By simulating the time development of this system one obtains spatiotemporal patterns that, to a certain extend, reflect properties of the underlying network. These patterns are studied with two-oscillator variants of the spatiotemporal filters introduced above. The resulting curves in the heterogeneity-fluctuation plane are also included in the Figure below.

It is seen that the curves arrange themselves in this plane according to the link density (or connectivity) of the system. With this method of analyzing the spatiotemporal dynamics of a regulatory network it is thus possible to determine, which of the data comes from a more densely connected system. In particular, one can find out, under what circumstances a system is most densely connected.
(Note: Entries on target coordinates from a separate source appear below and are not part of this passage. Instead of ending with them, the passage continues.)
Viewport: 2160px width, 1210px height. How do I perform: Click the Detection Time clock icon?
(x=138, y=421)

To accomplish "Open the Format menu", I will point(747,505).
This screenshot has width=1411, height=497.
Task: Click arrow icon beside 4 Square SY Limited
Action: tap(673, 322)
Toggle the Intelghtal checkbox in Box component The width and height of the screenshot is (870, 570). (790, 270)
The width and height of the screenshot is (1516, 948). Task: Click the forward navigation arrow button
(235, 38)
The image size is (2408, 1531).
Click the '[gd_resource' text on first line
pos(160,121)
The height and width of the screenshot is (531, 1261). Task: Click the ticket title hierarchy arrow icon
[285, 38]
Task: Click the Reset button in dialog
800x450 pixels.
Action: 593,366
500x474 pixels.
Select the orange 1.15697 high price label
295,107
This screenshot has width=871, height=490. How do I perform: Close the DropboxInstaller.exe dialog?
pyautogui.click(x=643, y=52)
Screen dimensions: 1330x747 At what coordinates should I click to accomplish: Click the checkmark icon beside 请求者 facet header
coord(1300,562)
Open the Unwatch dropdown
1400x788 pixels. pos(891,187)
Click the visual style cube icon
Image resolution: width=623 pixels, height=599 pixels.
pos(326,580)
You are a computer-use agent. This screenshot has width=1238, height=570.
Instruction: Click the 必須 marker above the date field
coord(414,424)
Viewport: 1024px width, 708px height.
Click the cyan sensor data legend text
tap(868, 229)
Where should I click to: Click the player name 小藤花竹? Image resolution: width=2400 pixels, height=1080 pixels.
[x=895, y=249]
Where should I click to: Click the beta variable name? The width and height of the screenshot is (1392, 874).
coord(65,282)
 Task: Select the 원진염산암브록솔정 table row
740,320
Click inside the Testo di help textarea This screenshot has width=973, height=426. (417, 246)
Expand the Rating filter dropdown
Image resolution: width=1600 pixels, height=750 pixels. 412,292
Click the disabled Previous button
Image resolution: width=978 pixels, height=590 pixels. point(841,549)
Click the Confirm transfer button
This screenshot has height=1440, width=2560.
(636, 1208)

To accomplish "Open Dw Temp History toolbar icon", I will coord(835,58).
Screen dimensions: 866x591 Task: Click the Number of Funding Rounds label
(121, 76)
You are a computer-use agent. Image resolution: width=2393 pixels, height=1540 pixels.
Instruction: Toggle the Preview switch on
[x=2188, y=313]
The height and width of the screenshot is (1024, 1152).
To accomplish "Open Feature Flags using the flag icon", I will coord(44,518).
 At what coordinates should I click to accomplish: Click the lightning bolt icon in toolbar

[1] M.-Th. Hütt and R. Neff, "Quantification of spatiotemporal phenomena by means of cellular automata techniques", Physica A 289 (2001) 498.

[2] M.-Th. Hütt, R. Neff, H. Busch and F. Kaiser, "A method for detecting the signature of spatiotemporal stochastic resonance", Phys. Rev. E 66 (2002) 026117.

[3] U. Rascher, M.-T. Hütt, K. Siebke, B. Osmond, F. Beck and U. Lüttge, "Spatio-temporal variation of metabolism in a plant circadian rhythm: the biological clock as an assembly of coupled individual oscillators", Proc. Natl. Acad. Sc. USA, 98 (2001) 11801.

[4] H. Busch and M.-Th. Hütt, "Scale-dependence of spatiotemporal filters inspired by cellular automata", Int. J. Bif. Chaos, in press.

[5] P. Jung and G. Mayer-Kress, "Spatio-Temporal Stochastic Resonance in Excitable Media", Phys. Rev. Lett. 74 (1995) 2130.

[6] D. Watts and S. Strogatz, "Collective dynamics of 'small world' networks", Nature 393 (1998) 440.

[7] S. Strogatz, "Exploring complex networks", Nature 410 (2001) 268.